Le 13 août 2019, M. Dou empoigne sa femme et la jette à terre. Il la frappe et lui arrache son téléphone des mains pour l’empêcher d’appeler la police. Alors qu’elle se jette vers la porte, il la rattrape, la pousse à nouveau, et ferme à clé leur petite boutique de vêtements. Il l’empoigne alors par les cheveux et la traîne à travers le magasin, avant de lui assener encore quelques coups. Puis il l’entraîne vers le deuxième étage pour continuer sa besogne à l’abri des regards.

La dernière picture est captée par la vidéosurveillance à l’extérieur du magasin : on y voit le corps de Mme Liu qui s’écrase au sol. Pour tenter d’échapper à son bourreau, elle a fini par sauter du premier étage. Une chute qui lui inflige neuf fractures. Un an plus tard, Mme Liu n’a pas retrouvé l’utilization de ses jambes, mais elle a enfin obtenu le divorce.

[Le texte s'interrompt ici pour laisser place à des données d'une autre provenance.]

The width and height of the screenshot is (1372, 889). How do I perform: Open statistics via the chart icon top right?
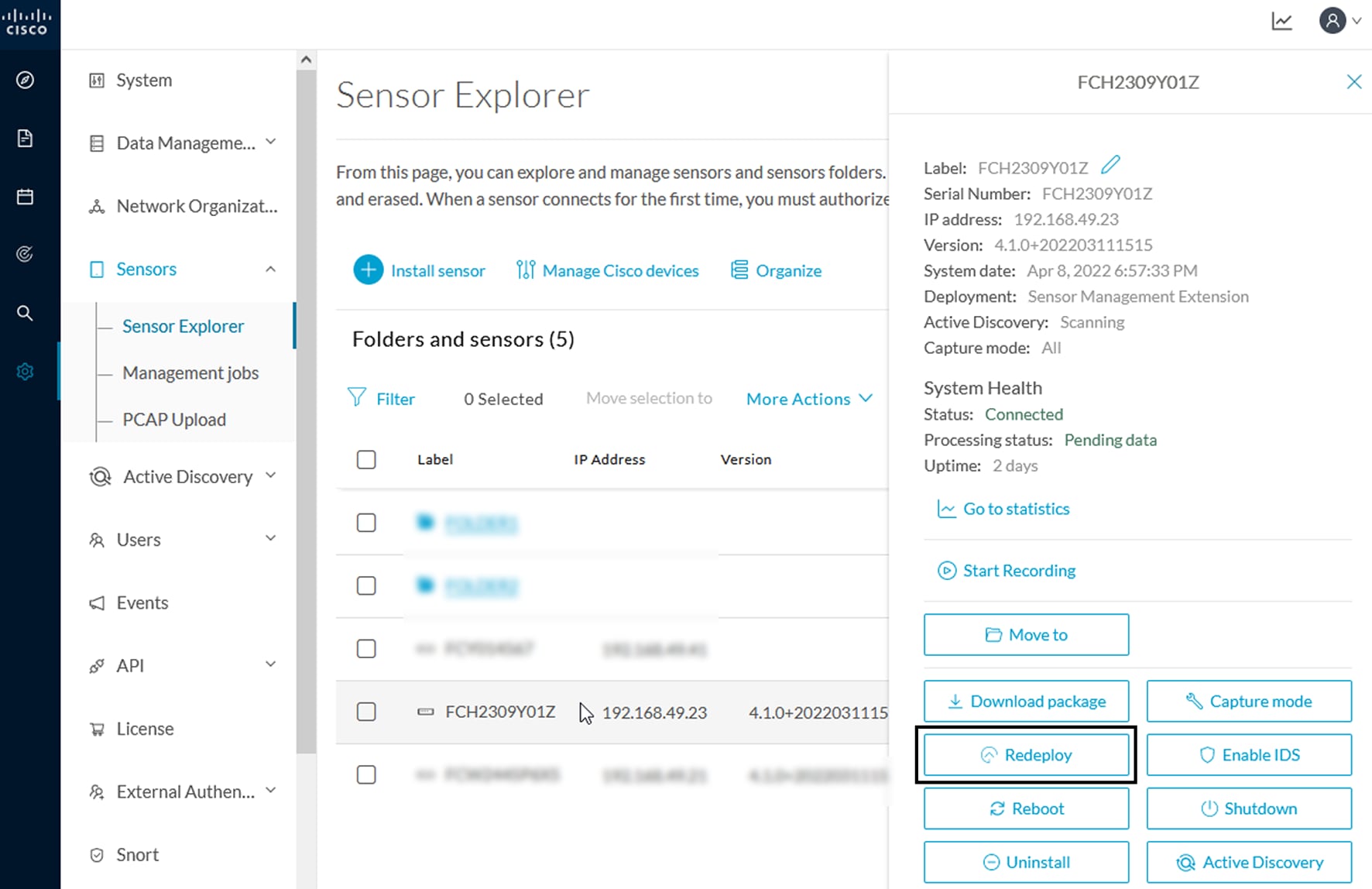[x=1281, y=21]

Le 15 juillet pourtant, le tribunal de Zhecheng, sa ville d’origine, dans la province centrale du Henan, avait refusé sa demande. « D’après la loi sur le mariage, dans les affaires de divorces, la cour doit d’abord procéder à une conciliation », s’était justifiée l’occasion dans un communiqué publié le 24 juillet, face à l’ampleur des réactions que suscitait l’affaire.

Imaginative and prescient traditionnelle

Le cas de Mme Liu a été commenté 120 000 fois sur le réseau social Weibo et vu des centaines de hundreds of thousands de fois, avant d’être rapporté par les médias, y compris au niveau nationwide. Cette mobilisation a fini par interpeller les autorités : le 21 juillet, M. Dou a été placé en détention provisoire. Et le 29 juillet, le divorce a finalement été accordé et Mme Liu a obtenu la garde de son fils.

La première décision de la cour d’imposer une conciliation n’a rien d’exceptionnel en Chine, où la justice privilégie une imaginative and prescient traditionnelle de « la paix des ménages » aux dépens des victimes. En 2016, la Cour suprême chinoise a précisé aux tribunaux remark juger les affaires familiales : « La résolution des disputes familiales ne concerne pas seulement le bien-être des individus et des familles, mais aussi l’harmonie sociale, la stabilité et le progrès de la civilisation. »

Un argumentaire repris dans un cas similaire en 2019 par un juge à Chengdu, dans l’ouest du pays, qui avait également estimé qu’il fallait « donner sa probability au mari ». Depuis, les autorités ont même amendé la loi sur les divorces pour aller dans ce sens : dans le nouveau code civil, adopté en mai 2020, une clause impose une « période de réflexion » de trente jours pour les {couples} souhaitant divorcer, même s’ils sont d’accord. Un impediment de plus pour les femmes victimes de relations abusives.